Cisco Nexus networking equipment's undisclosed vulnerability sounds alarm bells, disregarding the CVSS rating.
Breaking News: Critical Zero-Day Vulnerability Affects Cisco NX-OS Software
A zero-day vulnerability, identified as CVE-2024-20399, has been discovered in Cisco NX-OS software, posing a significant risk to network infrastructure. This vulnerability is currently being exploited by a sophisticated threat actor known as Velvet Ant, with ties to China [1].
Current Status
The vulnerability is recognized as a known exploited vulnerability as of July 2024, and while Cisco continues to release additional fixes, it is listed as "Ready" but "Not Supported" in some mitigation content packs [1]. This suggests that there may not be an official patch or ongoing vendor support for this specific issue at this time.
Impact
The vulnerability allows attackers to escape the limited command-line interface (CLI) environment of NX-OS and execute arbitrary Linux commands with root privileges on network switches. This complete control over network switches can facilitate further attacks or network disruption [2].
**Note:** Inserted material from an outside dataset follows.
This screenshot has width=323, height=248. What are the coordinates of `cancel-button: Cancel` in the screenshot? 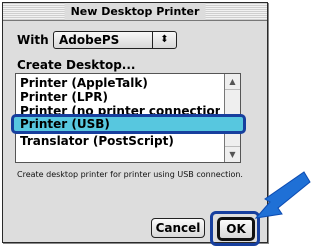 It's located at (178, 228).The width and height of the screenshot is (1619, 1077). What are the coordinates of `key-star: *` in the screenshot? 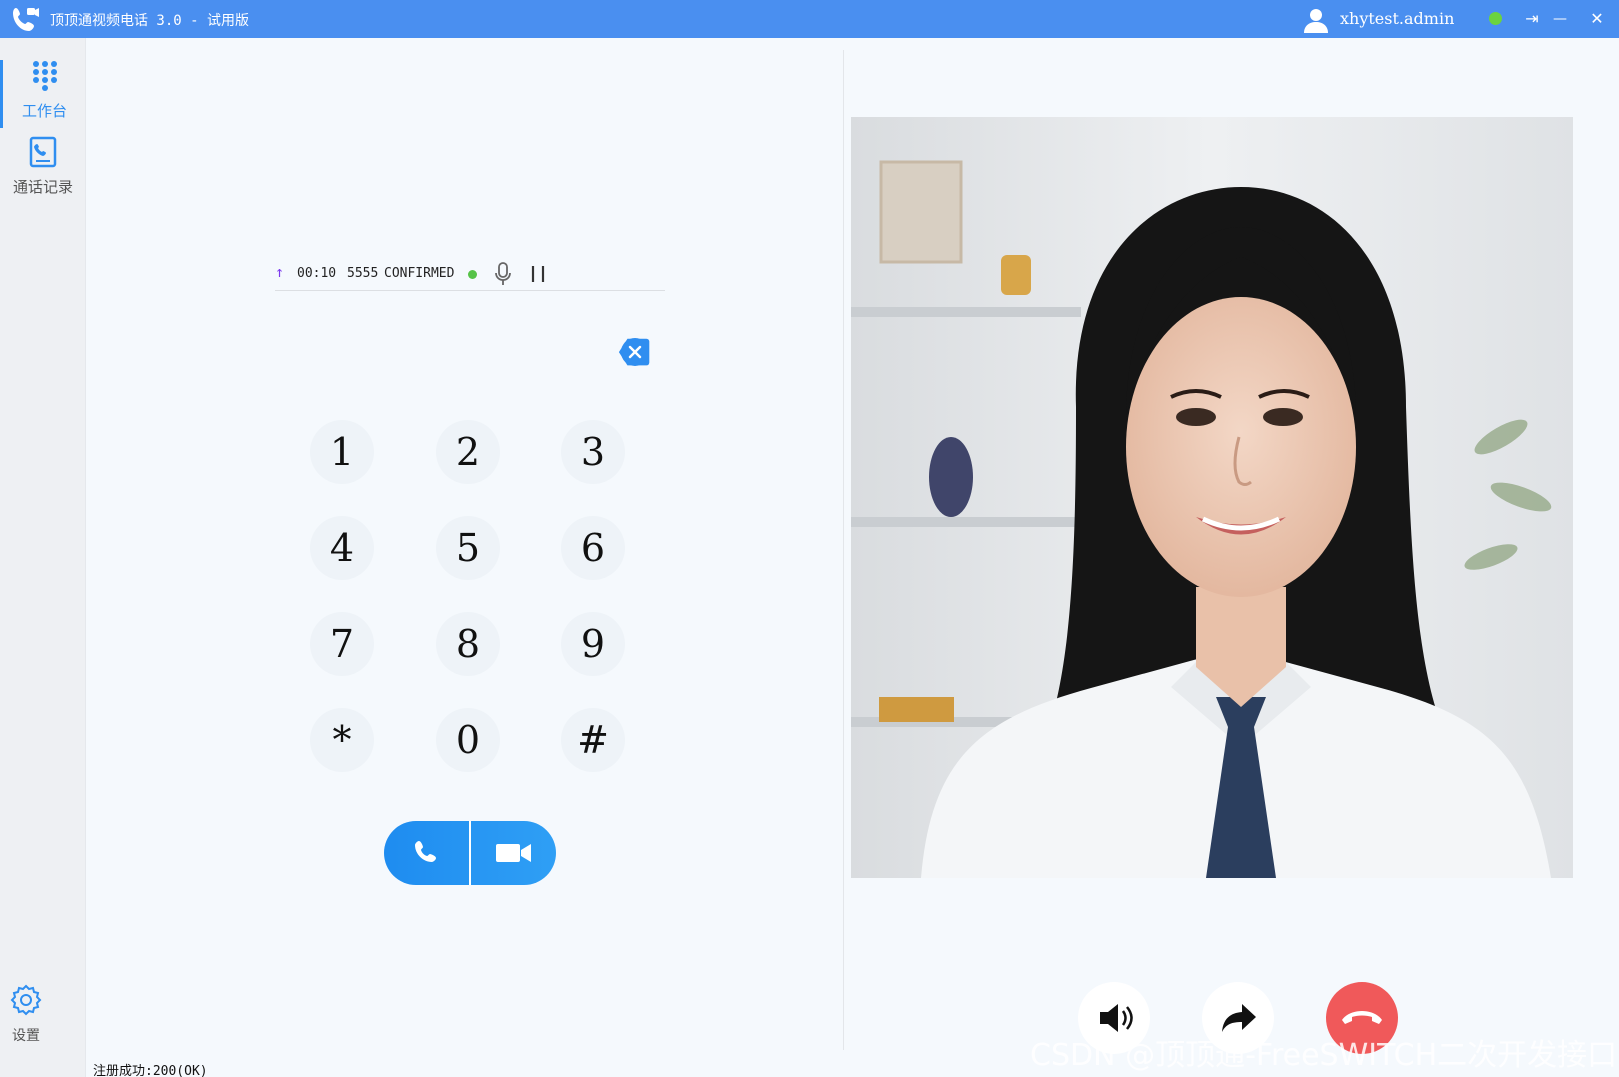 It's located at (342, 740).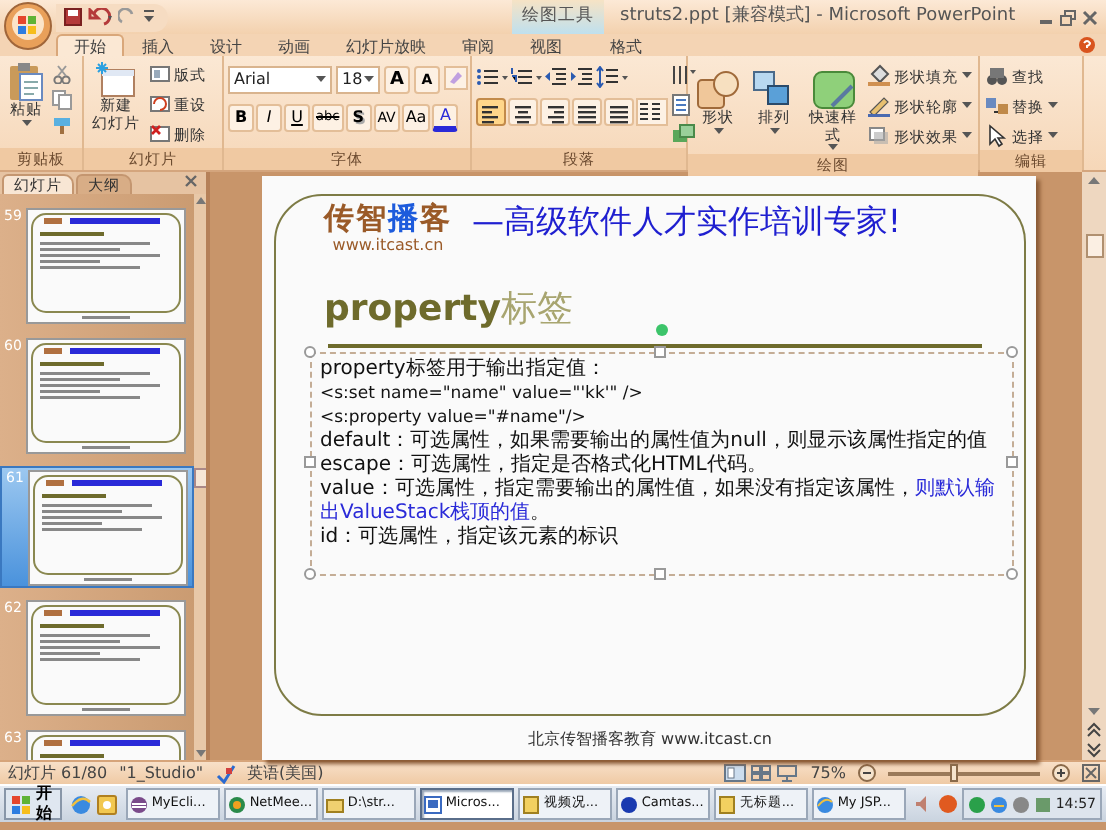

Recommended Actions and Workarounds
Given the urgency of the situation and the potential lack of immediate official patches or direct vendor support, the following actions are recommended:
- Implement network segmentation and strict access controls to limit access to vulnerable NX-OS devices.
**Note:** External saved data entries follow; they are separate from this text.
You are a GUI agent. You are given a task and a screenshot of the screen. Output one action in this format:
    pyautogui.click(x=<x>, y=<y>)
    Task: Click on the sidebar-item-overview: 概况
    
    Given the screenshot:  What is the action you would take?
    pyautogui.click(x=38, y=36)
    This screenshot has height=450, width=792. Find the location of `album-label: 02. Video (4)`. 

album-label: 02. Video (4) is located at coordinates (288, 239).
- Monitor network devices closely for unusual CLI or Linux command executions and signs of compromise.
- Use Cisco’s advisories and follow any vendor-issued interim mitigations or configuration changes that reduce the attack surface.
- Employ intrusion detection and prevention systems to detect exploitation patterns relating to command injection.
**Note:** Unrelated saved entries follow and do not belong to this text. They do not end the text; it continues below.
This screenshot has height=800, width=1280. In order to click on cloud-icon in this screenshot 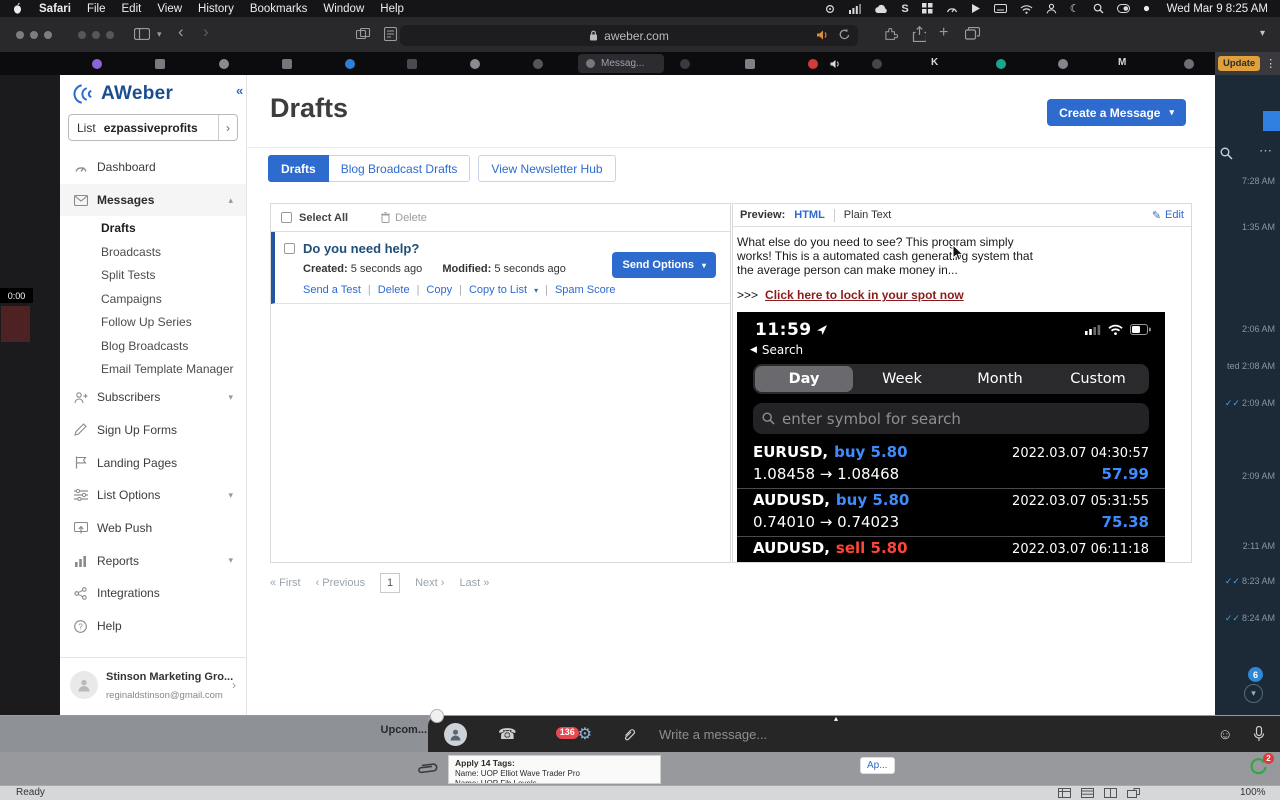, I will do `click(881, 8)`. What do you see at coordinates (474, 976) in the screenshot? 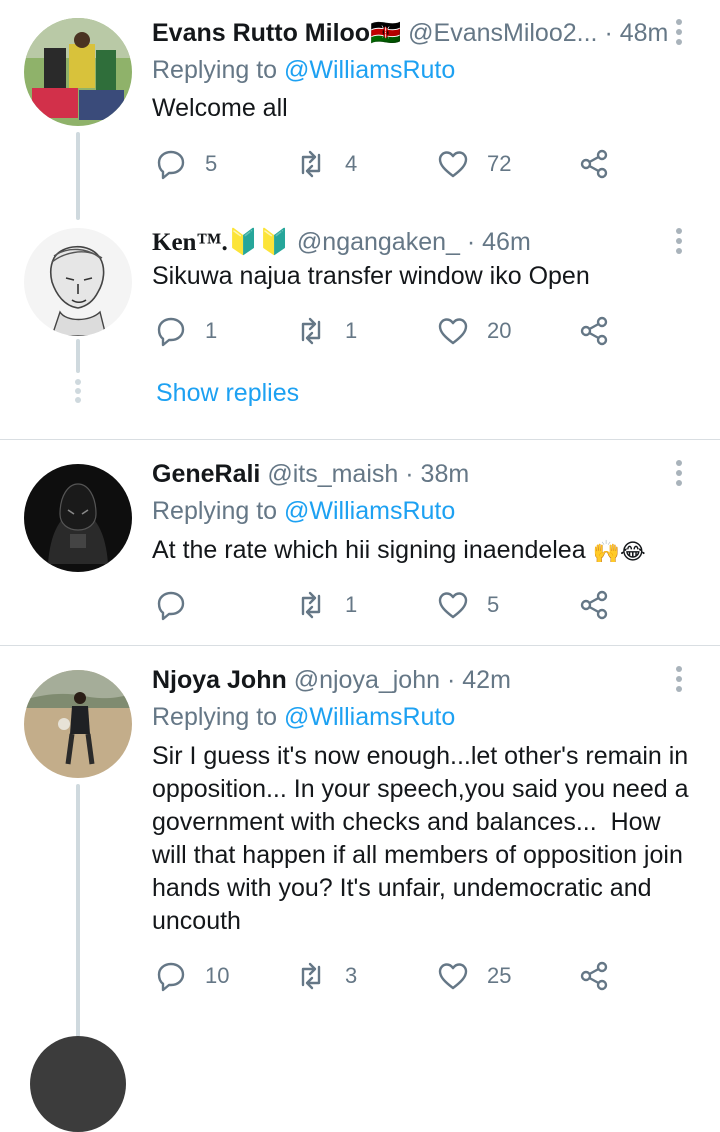
I see `like-button: 25` at bounding box center [474, 976].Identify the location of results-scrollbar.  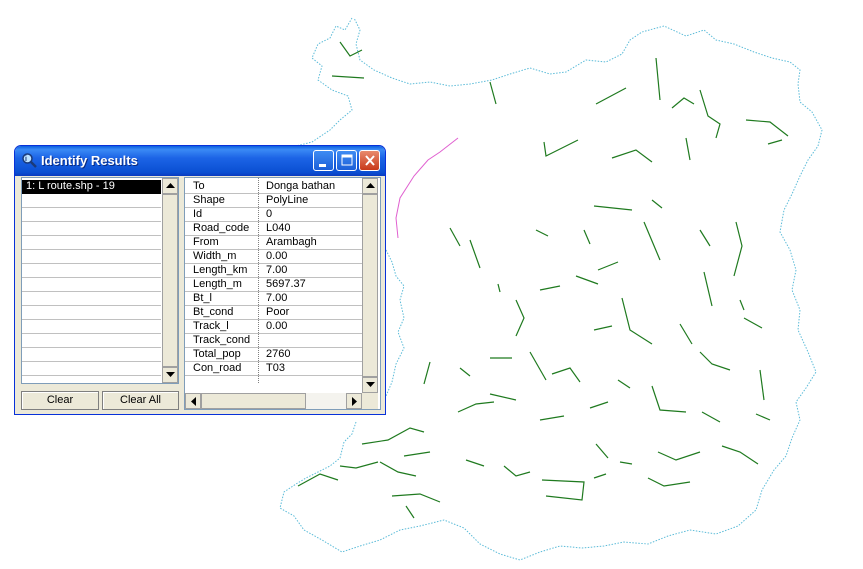
(170, 280). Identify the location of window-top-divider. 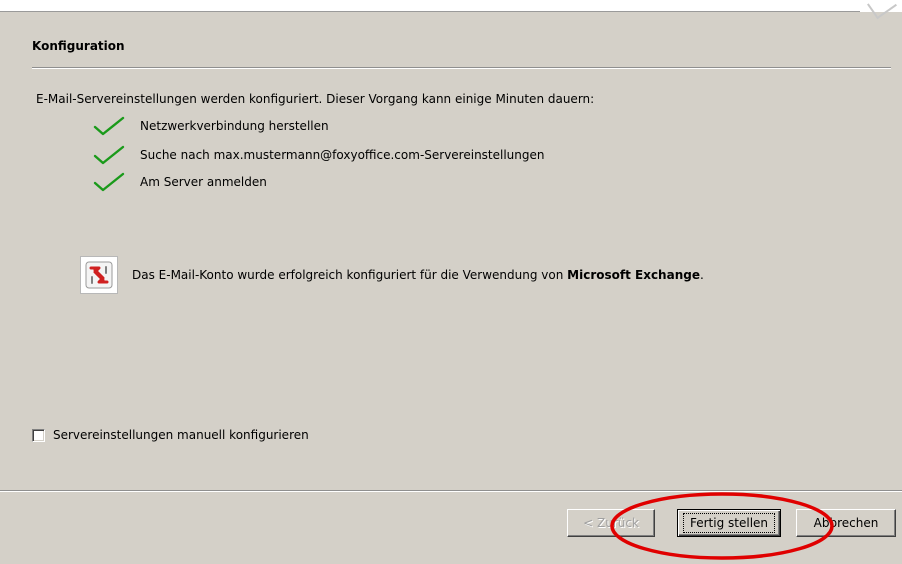
(430, 12).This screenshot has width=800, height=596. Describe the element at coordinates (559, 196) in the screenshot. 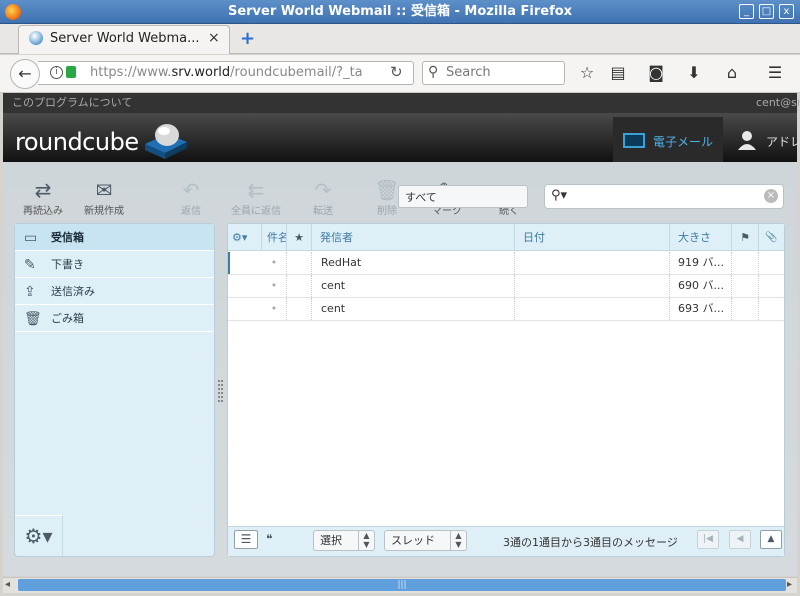

I see `search-options-icon: ⚲▾` at that location.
- Consider disabling or restricting CLI access from untrusted sources until a patch is available.
Summary
CVE-2024-20399 is a critical command injection zero-day affecting Cisco NX-OS, allowing root-level command execution on switches, bypassing CLI security. Immediate protective measures focus on network controls, monitoring, and applying Cisco security advisories, as direct patches or vendor mitigations may currently be unavailable or delayed [1][2].
The vulnerability affects a wide range of Cisco Nexus devices, and the Cybersecurity and Infrastructure Security Agency has added the vulnerability to its Known Exploited Vulnerabilities catalog. The custom malware deployed by Velvet Ant allows for code execution and traffic tunneling, granting the hacker continuous access to the network without needing to log in.
Cisco has released software updates for some NX-OS hardware platforms to address the vulnerability. It is essential to track Cisco's official security advisories and apply updates as soon as they are released. Network appliances, including switches, are often not monitored, and logs are not sent to a centralized logging system, making it crucial to implement robust security measures to protect your network infrastructure.
- The malware deployed by the hacker group Velvet Ant, with ties to China, is taking advantage of the known exploited vulnerability, CVE-2024-20399, in Cisco NX-OS software, which poses a significant risk to network infrastructure.
- As of July 2024, while Cisco continues to release additional fixes, there may not be an official patch or ongoing vendor support for this vulnerability, necessitating immediate incident response actions.
- Given the urgent situation, cybersecurity measures such as network segmentation, access controls, intrusion detection and prevention systems, and monitoring network devices closely are recommended to guard against this command injection vulnerability.
- This critical zero-day vulnerability and the malware made to exploit it have garnered attention in the general-news and crime-and-justice sectors, highlighting the importance of robust technology security in safeguarding network infrastructures.